Source document ::
******

Here, we focus on spider communities inhabiting grasslands distributed sparsely across a traditional “satoyama” agricultural landscape in Japan. The satoyama landscape is composed of habitat mosaics, including paddy fields, grasslands, secondary forests, and farm ponds that are rich in biodiversity (Washitani 2001; Kobori and Primack 2003). For centuries, grasslands were maintained by burning or mowing (Washitani 2001), but abandonment of this form of management over the past century has decreased the grassland area in Japan by 90 % (Ministry of Agriculture, Forestry and Fisheries 2005). Concomitant with this decrease, many species of plants and butterflies that were once widespread have become endangered (Takahashi 2002). As most of these grasslands are located near paddy fields and these two habitats are structurally similar, grasslands are thought to function as refuges or source habitats for predators of rice plant pests (Murata 1999). Therefore, exploring factors that determine spider species richness and abundance in this habitat will likely contribute to the conservation of ecosystem services in satoyama landscapes.

******

Entries shown ::
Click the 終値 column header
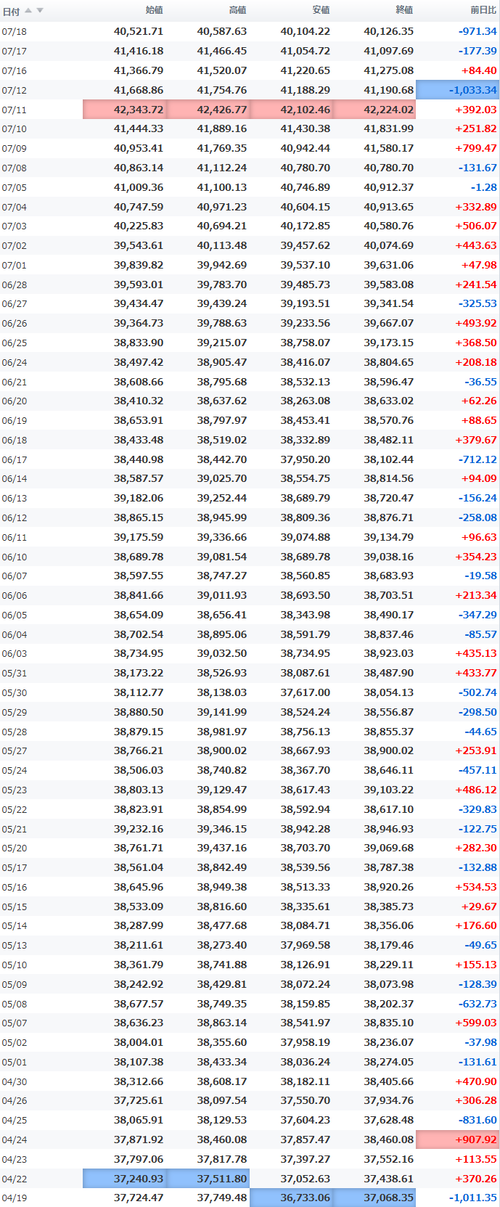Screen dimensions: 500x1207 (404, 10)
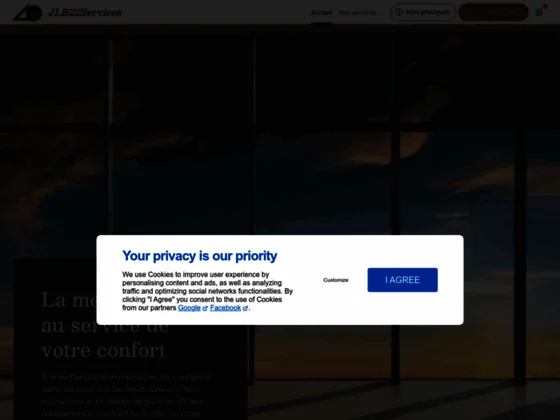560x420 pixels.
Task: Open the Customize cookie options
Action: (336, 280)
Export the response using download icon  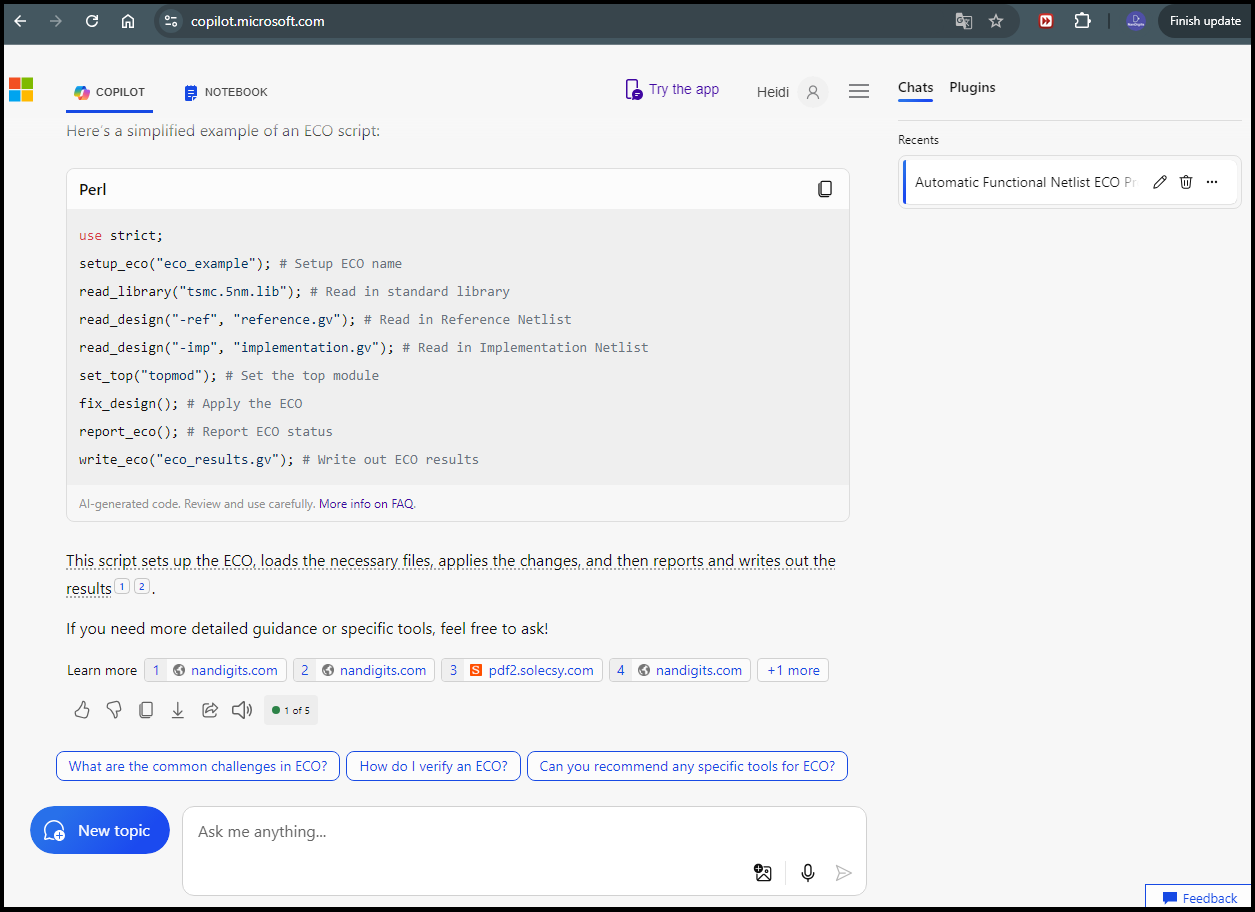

******

Your task :: According to the passage on satoyama grasslands, by what percentage has the grassland area in Japan decreased?

Task answer :: By 90 %.